The aircraft that make up the Aero superbatics Wingwalking Team are not stock Stearman’s, though. There are no controls in the forward cockpit because the wingwalkers need to climb out and up and onto the display area when ready as they would be exhausted and frozen by the time the display started if they had to be there in the beginning of the display. And although the ladies of the team are breathtaking in their athleticism, in aerodynamic terms they are giant air brakes- their bodies create great deal of ‘drag’. So the engines are considerably boosted to punch that assembly of wings, wires, struts and ladies through the air.

Standard Stearmans have a 220 horsepower engine. The super Stearman’s of the Breitling Wingwalkers team are driven 450 hp radials. That mighty extra power means the pilots don’t need to gain energy for manoeuvers by continually diving, then climbing for altitude in order to dive again. All the energy they need is bolted to the front of the aircraft.

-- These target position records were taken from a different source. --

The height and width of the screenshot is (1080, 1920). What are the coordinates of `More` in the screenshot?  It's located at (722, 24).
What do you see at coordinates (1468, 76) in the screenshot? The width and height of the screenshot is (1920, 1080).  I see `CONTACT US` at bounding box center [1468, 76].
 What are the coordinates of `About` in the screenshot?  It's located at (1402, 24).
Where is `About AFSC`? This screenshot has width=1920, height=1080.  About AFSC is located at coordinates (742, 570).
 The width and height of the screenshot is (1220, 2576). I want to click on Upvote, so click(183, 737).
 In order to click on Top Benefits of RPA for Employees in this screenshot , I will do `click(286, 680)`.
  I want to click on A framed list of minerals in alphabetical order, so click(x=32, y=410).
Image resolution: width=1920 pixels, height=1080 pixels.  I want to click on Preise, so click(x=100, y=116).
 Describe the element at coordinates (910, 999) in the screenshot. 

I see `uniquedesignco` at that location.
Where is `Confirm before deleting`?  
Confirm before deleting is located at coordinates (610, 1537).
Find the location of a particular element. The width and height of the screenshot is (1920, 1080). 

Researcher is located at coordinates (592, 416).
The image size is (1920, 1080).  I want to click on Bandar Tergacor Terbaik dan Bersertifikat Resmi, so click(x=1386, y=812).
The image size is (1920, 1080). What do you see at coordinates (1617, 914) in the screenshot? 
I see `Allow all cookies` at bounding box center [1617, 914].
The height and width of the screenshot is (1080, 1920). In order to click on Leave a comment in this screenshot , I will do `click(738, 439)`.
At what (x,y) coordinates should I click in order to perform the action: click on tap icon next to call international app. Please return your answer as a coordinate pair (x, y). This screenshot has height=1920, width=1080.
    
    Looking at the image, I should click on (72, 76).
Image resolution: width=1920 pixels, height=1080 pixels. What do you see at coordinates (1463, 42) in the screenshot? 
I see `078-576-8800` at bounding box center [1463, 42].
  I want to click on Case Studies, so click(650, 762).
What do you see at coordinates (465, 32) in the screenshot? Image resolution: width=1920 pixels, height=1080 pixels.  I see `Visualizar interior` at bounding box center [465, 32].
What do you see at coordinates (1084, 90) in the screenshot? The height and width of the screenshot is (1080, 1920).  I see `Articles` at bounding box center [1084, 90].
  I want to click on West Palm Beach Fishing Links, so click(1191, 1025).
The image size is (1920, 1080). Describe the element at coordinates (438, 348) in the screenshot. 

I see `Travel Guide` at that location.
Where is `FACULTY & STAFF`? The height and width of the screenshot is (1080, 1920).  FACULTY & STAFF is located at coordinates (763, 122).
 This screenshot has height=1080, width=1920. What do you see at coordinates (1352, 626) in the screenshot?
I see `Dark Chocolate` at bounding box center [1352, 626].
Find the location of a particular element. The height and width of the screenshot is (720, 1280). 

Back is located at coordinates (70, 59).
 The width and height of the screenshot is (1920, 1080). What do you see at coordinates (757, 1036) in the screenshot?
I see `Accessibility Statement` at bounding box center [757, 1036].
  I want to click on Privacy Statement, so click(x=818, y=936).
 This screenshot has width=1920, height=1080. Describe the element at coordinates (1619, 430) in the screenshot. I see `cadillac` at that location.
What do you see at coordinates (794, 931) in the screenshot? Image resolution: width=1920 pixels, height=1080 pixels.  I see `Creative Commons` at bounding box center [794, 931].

And to improve the roll speed of the aircraft, extra pair of ailerons is fitted to the upper biplane wings, slaved to the ones on the lower wings. (‘Aileron’ is a French word that literally means ‘little wings’ as they move up and down in the airflow they rolls the aircraft.

One of the Wingwalkers girls refered to it as performing gymnastics in a hurricane, which explains it very well. It’s so difficult to push against the wind speed. It’s like when you stick your hand out of the car on the motorway. When it rains it’s like having pins thrown at your face. It a very busy display team that performs at events throughout the world. The firm operates a fleet of four Stearman’s and in the process of adding a 5th to the fleet.